Tesseract./ pdf.js anywidget
for previewing PDF and extracting text from PDF, image, etc. in JupyterLab
Inspired by and building on @simonw's (Simon Willison) OCR tool [about], use tesseract.js
in a Jupyter notebook environment or VS Code notebook via an anywidget
wrapper.
Using the anywidget
framework, we can essentially load Javascript and WASM models into a sidebar widget and use the widget for "side-processing" using the browser / electron machinery.
For example, we can use the tesseract.js
for OCR/text extraction on images, and pdf.js
for converting PDF documents to images which can then be OCR'd using tesseract.js
.
This reduces the number of Python dependencies that need to be installed on the host machine, albeit at the expense of loading resources into the browser.
I'm not much a packaging expert, so some assets are likely to be loaded from a URI; ideally, everything would be bundled into the anywidget
extension.
Related blog post: Jupyter tesseract/pdfjs anywidget — sideloaded OCR for Python environments
pip install jupyter_anywidget_tesseract_pdfjs
Import the jupyter_anywidget_tesseract_pdfjs
package and launch a widget:
from jupyter_anywidget_tesseract_pdfjs import tesseract_panel
t = tesseract_panel()
#t = tesseract_panel("example panel title)
#t = tesseract_panel(None, "split-bottom")
# We can also render the widget into the output
# of the initiating cell
#from jupyter_anywidget_tesseract_pdfjs import tesseract_inline
#t = tesseract_inline()
# Alternatively, create a "headless" version
# - does not display UI panel
# - BUT still needs to be able to attach widget to DOM
#from jupyter_anywidget_tesseract_pdfjs import tesseract_headless
#t = tesseract_headless()
This loads the widget by default into a new panel using jupyterlab_sidecar
.
For use in VS Code, use either tesseract_inline()
or tesseract_headless()
.
You can then drag and drop an image file or PDF file onto the landing area or load an image or path in from a notebook code cell.
Filetype | Local file | Web URL |
---|---|---|
Image | File drag / select; widget.set_datauri(?) |
widget.url=? , widget.set_url(?) , widget.set_datauri(?) |
File drag / select | widget.pdf=? , widget.set_url(?) |
|
Image Data URI | widget.datauri=? |
N/A |
matplotlib axes object |
widget.set_datauri(ax) |
N/A |
IPython Image displayed object |
widget.set_datauri(_) in next run cell |
N/A |
We can access extracted text via: t.pagedata
The results object takes the form:
{'typ': 'pdf',
'pages': 3,
'name': 'sample-3pp.pdf',
'p3': 'elementum.
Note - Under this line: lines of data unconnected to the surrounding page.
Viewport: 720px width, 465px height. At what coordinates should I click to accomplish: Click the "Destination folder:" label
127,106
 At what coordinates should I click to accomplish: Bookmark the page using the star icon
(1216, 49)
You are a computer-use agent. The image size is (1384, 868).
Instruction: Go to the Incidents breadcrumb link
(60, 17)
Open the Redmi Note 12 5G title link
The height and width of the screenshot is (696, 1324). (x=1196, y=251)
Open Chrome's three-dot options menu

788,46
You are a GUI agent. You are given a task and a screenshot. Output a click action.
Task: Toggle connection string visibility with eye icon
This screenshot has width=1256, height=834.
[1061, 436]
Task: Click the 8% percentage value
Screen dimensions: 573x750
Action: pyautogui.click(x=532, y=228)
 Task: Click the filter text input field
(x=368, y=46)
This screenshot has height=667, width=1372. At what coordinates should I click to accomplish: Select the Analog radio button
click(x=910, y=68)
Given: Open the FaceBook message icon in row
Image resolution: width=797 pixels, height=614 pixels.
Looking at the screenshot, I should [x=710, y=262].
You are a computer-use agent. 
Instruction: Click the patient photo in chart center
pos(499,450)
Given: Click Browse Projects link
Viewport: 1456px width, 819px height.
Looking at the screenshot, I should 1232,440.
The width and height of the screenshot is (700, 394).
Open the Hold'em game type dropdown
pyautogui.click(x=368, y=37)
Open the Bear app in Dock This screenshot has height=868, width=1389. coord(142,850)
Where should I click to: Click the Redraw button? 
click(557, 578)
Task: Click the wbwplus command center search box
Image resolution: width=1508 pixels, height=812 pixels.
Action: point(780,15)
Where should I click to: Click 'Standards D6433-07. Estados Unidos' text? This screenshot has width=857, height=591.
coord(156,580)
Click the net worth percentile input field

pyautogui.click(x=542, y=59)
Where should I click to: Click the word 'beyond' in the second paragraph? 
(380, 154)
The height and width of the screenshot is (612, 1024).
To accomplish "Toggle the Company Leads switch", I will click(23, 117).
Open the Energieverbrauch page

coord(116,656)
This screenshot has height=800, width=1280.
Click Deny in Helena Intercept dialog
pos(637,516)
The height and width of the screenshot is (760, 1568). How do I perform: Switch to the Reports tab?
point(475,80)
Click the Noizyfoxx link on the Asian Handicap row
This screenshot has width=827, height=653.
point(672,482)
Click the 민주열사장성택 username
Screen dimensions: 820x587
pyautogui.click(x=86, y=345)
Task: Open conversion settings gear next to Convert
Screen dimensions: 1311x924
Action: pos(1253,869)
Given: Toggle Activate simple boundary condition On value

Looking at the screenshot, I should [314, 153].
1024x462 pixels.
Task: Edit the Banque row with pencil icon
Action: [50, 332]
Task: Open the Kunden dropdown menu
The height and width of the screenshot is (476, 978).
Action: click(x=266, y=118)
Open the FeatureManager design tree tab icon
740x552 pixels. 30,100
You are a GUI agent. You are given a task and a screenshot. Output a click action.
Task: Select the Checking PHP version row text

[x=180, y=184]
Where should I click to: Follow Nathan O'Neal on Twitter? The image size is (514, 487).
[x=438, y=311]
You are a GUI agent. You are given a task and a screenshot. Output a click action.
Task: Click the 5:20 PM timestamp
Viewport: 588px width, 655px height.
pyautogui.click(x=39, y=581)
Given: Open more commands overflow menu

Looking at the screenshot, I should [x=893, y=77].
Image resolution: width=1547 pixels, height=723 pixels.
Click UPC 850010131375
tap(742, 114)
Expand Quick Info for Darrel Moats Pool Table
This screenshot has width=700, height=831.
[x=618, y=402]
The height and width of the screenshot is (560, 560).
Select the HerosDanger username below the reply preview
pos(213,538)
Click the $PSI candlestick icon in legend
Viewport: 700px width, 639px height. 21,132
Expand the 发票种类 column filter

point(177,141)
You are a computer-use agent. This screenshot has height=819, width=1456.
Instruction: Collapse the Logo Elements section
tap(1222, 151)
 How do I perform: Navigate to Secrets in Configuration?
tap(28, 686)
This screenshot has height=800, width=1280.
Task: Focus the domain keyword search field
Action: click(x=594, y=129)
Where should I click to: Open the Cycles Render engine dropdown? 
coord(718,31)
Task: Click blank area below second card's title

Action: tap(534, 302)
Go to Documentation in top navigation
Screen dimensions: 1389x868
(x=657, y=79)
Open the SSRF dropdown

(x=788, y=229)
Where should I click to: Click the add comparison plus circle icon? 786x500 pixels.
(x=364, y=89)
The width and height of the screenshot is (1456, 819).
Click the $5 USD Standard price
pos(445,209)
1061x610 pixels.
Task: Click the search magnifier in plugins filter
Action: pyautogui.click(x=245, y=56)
Morbi in ipsum sit ...',
'processed': 2,
'p1': "Created for testing ...”, knowing'
}
The keys of the form pN
are page numbers; the processed
item keeps a count of pages that have been processed; the pages
item is the total number of pages submutted for processing.
We can also review the extracted text for the last processed image: t.extracted
Review a history of files that have been processed: t.history
See also the notebooks in examples
.
Image at URL:
# Image at URL
image_url = "https://tesseract.projectnaptha.com/img/eng_bw.png"
t.set_datauri(image_url)
#New cell
# We also need to "manually" wait for processing to finish
# before trying to inspect the retrieved data
t.pagedata
# Image at URL
image_url = "https://tesseract.projectnaptha.com/img/eng_bw.png"
t.set_url(image_url)
# Also:
# t.set_url(image_url, True) or t.set_url(image_url, force=True)
# Alternatively: t.url = image_url
#New cell
# We also need to "manually" wait for processing to finish
# before trying to inspect the retrieved data
t.pagedata
Parse local image file:
# Local image
# Save a URL as a local file
import urllib.request
local_image = 'local_file.png'
urllib.request.urlretrieve(image_url, local_image)
t.set_datauri('') # Force a change in the URI
t.set_datauri(local_image)
# Alternatively, to force the repeated OCR:
# t.set_datauri(local_image, True)
# t.set_datauri(local_image, force=True)
#New cell
# We also need to "manually" wait for processing to finish
# before trying to inspect the retrieved data
t.pagedata
Parse online PDF from web URL:
# PDF at URL
pdf_url = "https://pdfobject.com/pdf/sample-3pp.pdf"
t.set_url(pdf_url)
## Alternatively:
# t.pdf = pdf_url
Parse IPython Image
display object:
# Image at URL
from IPython.display import Image
Image(local_image)
#Next run cell
t.set_datauri(_)
Parse matplotlib
axes object:
# matplotlb axes object
import pandas as pd
df = pd.DataFrame({'length': [1.5, 0.5, 1.2, 0.9, 3],
'width': [0.7, 0.2, 0.15, 0.2, 1.1]},
index=['pig', 'rabbit', 'duck', 'chicken', 'horse'])
ax = df.plot(title="DataFrame Plot")
#New cell
t.set_datauri(ax)
View history of OCR lookups:
t.history